Alyaz, 1998'de işlettiği internet kafeye eğlence amaçlı koymayı düşündüğü Formula 1 simülatörünü pahalı olması üzerine kendisi imal etmeye karar verdi. İlk etapta "statik simülatörler" yapıp bunları Avrupa'nın bazı ülkelerine satmaya başlayan Alyaz, daha sonra "hareketli simülatörler" üretti.

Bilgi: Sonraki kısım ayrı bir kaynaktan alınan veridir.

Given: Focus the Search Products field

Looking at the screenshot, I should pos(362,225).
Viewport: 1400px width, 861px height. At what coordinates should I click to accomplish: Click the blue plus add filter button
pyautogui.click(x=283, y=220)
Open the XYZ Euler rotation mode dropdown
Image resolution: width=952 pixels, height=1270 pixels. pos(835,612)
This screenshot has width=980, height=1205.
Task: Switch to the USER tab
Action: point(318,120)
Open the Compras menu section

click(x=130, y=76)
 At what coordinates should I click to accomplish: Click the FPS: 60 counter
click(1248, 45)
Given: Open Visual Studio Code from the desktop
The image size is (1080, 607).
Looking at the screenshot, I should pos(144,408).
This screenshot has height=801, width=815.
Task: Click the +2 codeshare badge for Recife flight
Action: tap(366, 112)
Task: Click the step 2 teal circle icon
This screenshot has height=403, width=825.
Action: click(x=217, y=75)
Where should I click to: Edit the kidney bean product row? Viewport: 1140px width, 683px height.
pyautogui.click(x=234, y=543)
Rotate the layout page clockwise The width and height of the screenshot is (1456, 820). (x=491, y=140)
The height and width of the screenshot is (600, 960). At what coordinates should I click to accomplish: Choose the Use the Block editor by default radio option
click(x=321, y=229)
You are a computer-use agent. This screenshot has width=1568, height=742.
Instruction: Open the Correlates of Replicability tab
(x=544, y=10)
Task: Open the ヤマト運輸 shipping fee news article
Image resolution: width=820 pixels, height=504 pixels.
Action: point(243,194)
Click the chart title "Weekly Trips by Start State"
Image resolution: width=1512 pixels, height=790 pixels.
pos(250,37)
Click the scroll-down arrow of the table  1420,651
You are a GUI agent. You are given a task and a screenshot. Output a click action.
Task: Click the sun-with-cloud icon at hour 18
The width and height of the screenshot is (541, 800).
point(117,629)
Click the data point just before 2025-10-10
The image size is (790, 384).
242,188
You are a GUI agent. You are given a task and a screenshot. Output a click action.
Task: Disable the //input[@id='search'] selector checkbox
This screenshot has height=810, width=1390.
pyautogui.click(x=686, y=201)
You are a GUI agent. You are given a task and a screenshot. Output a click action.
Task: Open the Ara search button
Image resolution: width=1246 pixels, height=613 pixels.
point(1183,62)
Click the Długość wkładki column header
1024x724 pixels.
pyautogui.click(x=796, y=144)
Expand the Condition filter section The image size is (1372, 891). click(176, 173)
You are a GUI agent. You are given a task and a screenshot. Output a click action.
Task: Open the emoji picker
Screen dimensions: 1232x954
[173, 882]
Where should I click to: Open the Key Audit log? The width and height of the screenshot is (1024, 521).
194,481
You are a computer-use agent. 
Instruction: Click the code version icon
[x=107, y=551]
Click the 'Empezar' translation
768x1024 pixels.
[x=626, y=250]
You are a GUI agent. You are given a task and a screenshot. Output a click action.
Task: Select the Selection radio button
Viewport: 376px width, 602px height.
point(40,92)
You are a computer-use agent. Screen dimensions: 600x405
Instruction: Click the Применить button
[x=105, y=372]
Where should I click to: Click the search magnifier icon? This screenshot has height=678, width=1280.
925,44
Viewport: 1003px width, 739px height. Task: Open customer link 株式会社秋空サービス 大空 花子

Alyaz'ın son olarak ürettiği Formula 1 simülatörleri, yarış pisti, yolları, durakları, yol haritası, izleyici tribünleri ve lastik sesleri ile sürücüsüne F1 deneyimi yaşatıyor.
İş insanı Alyaz yaptığı açıklamada, F1 pilotlarının eğitiminde kullanılan simülatörlü araçların eğlence sektöründe de yoğun ilgi gördüğünü söyledi.
Konya-Ereğli kara yolu üzerindeki fabrikasında, Formula 1 araçlarının yanı sıra ralli, roller coaster, (hız treni) CESSNA 172 tipi uçak simülatörlerini de ürettiklerini anlatan Alyaz, şöyle konuştu:
"Yaptığımız simülatörler birebir boyutlarda farklı modeller içeriyor. Sadece Formula 1 ve ralli simülatörü değil 2015'ten itibaren uçak ve roller coaster (hız treni) simülatörlerini de üretimimize katarak ürün yelpazemizi genişlettik. Dünyanın 27 farklı ülkesinde ürünlerimiz mevcut. Başta Avrupa özellikle fiyat ve kalite performansını değerlendirdiklerinde bizi tercih ediyor. Dünyanın farklı ülkelerinde bu ürünler yapılıyor ama bizim gibi komple tek çatı altında ürünün hem kabin bölümü hem mekanik bölümü hem de yazılımını yapan nadir firmalardan bir tanesiyiz. Formula 1 simülatörlerini 4 ile 8 hafta için de üretiyoruz."
Formula 1 simülatör aracının satış fiyatının 25 bin dolardan 90 bin dolara kadar çıktığını ifade eden Alyaz, ürettikleri araçları kiralık olarak Orta Doğu ve Avrupa ülkelerine gönderdiklerini kaydetti.
Çalışmalarında TÜBİTAK'ın talebiyle Bursa Bilim Merkezindeki Aviation Academy (Havacılık Akademisi) bölümü için 10 CESSNA 172 tipi uçak simülatörü ürettiklerini dile getiren Alyaz, yakın zamanda da A 320 AIRBUS simülatörü üreteceklerini belirtti.
- Araçların yüzde 80'lik kısmı yerli üretim
Alyaz, firma olarak bir sonraki hedeflerinin milli savunma sanayisi için üretim yapmak olduğunu bildirerek, "Üretimimizin yüzde 20'lik kısmı ithal, yüzde 80'lik bölümü ise yerli diyebiliriz. Bunlar üst düzey teknoloji gerektiren ürünler olduğu için bir hayli katma değeri yüksek ürünler. Üniversitelerden destek alıyoruz, birlikte çalışıyoruz onların katkıları çok. Ayrıca KOSGEB gibi devletin destek verdiği birimlerden de destek alıyoruz. Bir sonraki hedefimiz savunma sanayisi için üretim yapmak." ifadesini kullandı.